Microsoft Fixes Critical Windows 10 NTFS Storage Corruption Bug, But Not For Everyone
If you are looking for a tiny bit of good news this weekend, here you go—Microsoft has apparently figured out a way to prevent a weird and potentially destructive Windows 10 bug from scrambling your hard drive with relative ease. There is a catch, though, and it is not an insignificant one. The fix is only available to Windows Insiders who download the latest build in the Dev channel.
Unfortunately for Microsoft, the company missed an opportunity to generate some goodwill points by not being able to dish out a fix in this month's Patch Tuesday update. The bug itself is actually three years old, and was brought to the public’s attention by security researcher and Twitter user Jonas L (@jonasLyk), who in January called it a "specially nasty vulnerability in NTFS."
What makes the bug so nasty is that it can be triggered simply by opening a specially crafted file containing a single-line command, which directs PCs to a path that trips up Windows. When it was discovered, it was confirmed that the mischievous line of code could be hidden in a variety of file types, including ZIP archives, batch files, and even Windows shortcuts.
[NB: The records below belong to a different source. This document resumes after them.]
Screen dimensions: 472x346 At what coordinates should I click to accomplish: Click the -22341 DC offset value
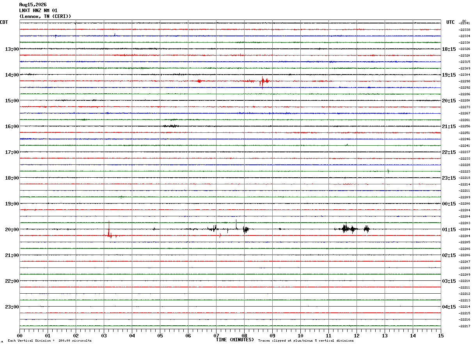(x=464, y=23)
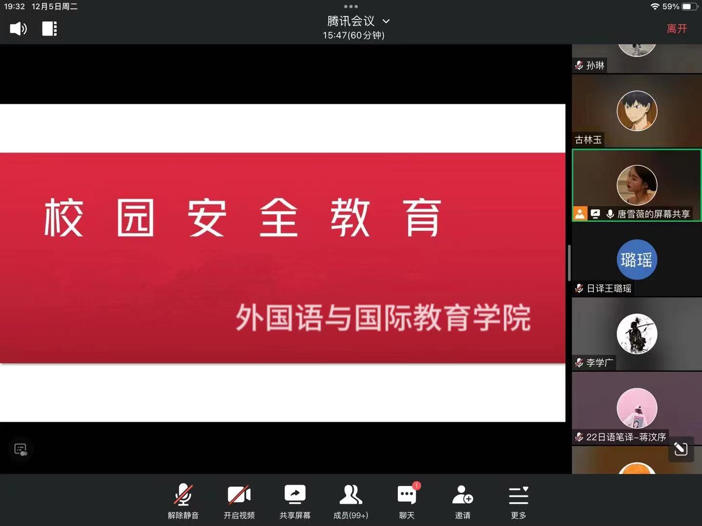The image size is (702, 526).
Task: Tap the 李学广 participant tile
Action: [636, 334]
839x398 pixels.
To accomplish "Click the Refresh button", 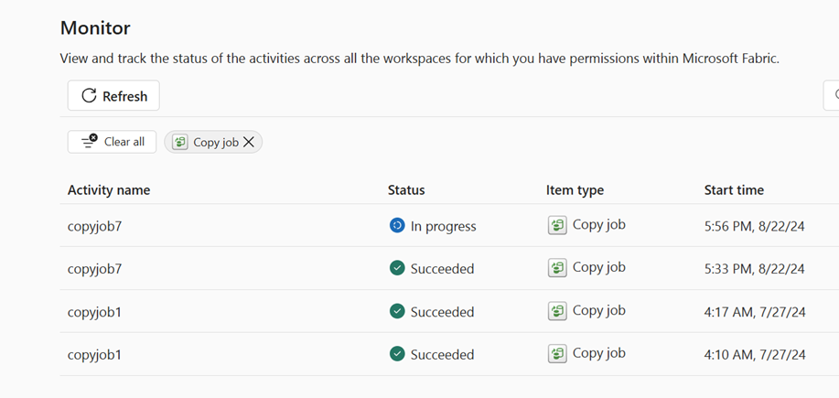I will (x=113, y=96).
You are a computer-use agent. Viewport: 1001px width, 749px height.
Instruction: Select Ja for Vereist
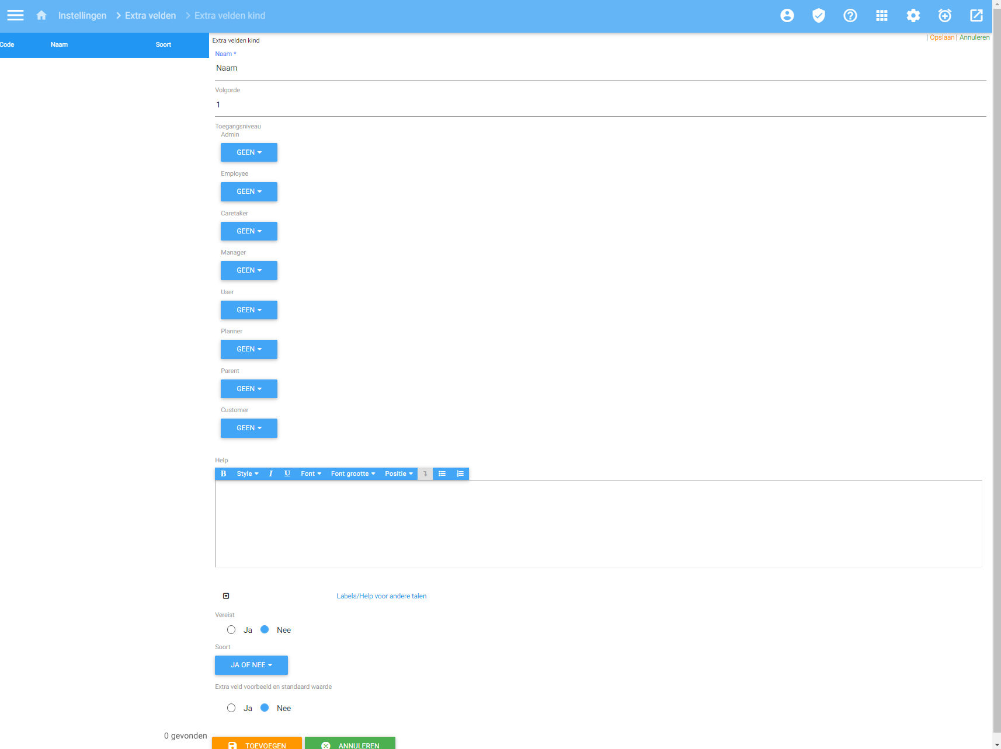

The Windows shortcut route is especially worrisome—a user would not even need to manually click on the icon, and instead could have their drive corrupted just by opening a file directory containing the icon.
"We are aware of this issue and will provide an update in a future release," Microsoft said in a statement at the time. "The use of this technique relies on social engineering and as always we encourage our customers to practice good computing habits online, including exercising caution when opening unknown files, or accepting file transfers."
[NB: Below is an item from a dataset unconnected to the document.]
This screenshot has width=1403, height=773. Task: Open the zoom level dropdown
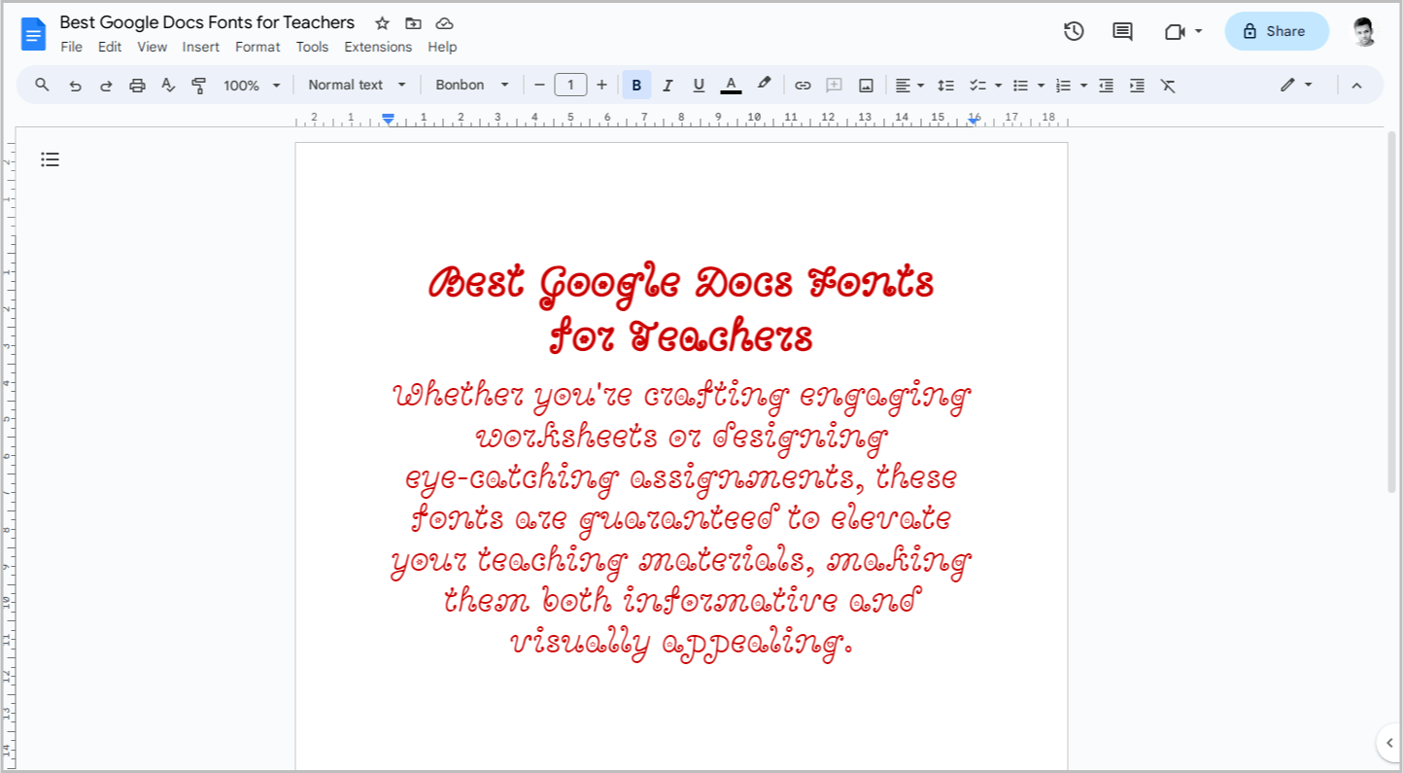coord(250,85)
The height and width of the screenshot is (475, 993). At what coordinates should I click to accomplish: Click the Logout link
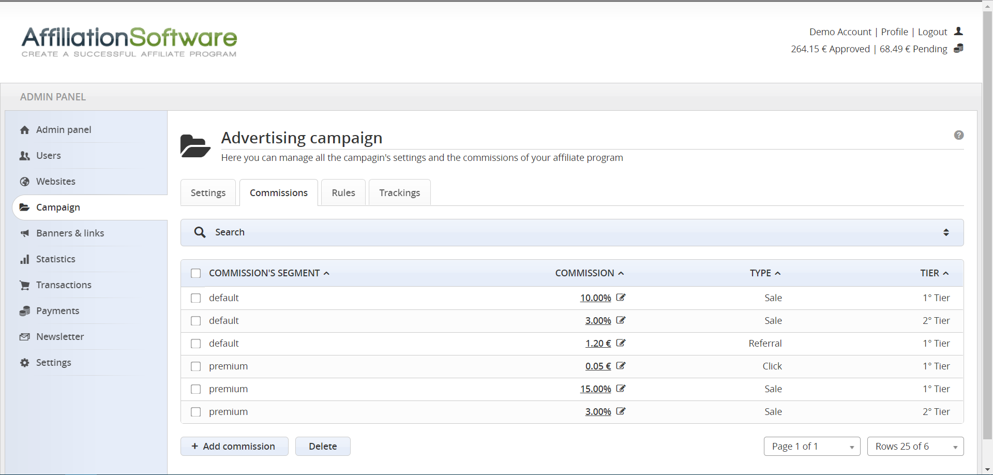(932, 32)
It seems Microsoft has quietly addressed the issue in its latest Windows 10 Insider build (21322), within the Dev channel. According to the folks at BleepingComputer, the latest test build blocks Windows 10 from trying to access the problematic path that previously could corrupt an NTFS storage drive. Instead of falling on its face, Windows 10 shows a message saying, "The directory name is invalid."
So technically, there is a fix available. Unfortunately, it is not broadly available, and we have no idea when it will be pushed out to the public. Best case scenario is that Microsoft includes it in next month's Patch Tuesday update, or even as a standalone release. However, it is also possible that this fix will be part of a future feature update for Windows 10, meaning the vulnerability could potentially stick around for several more weeks or even months.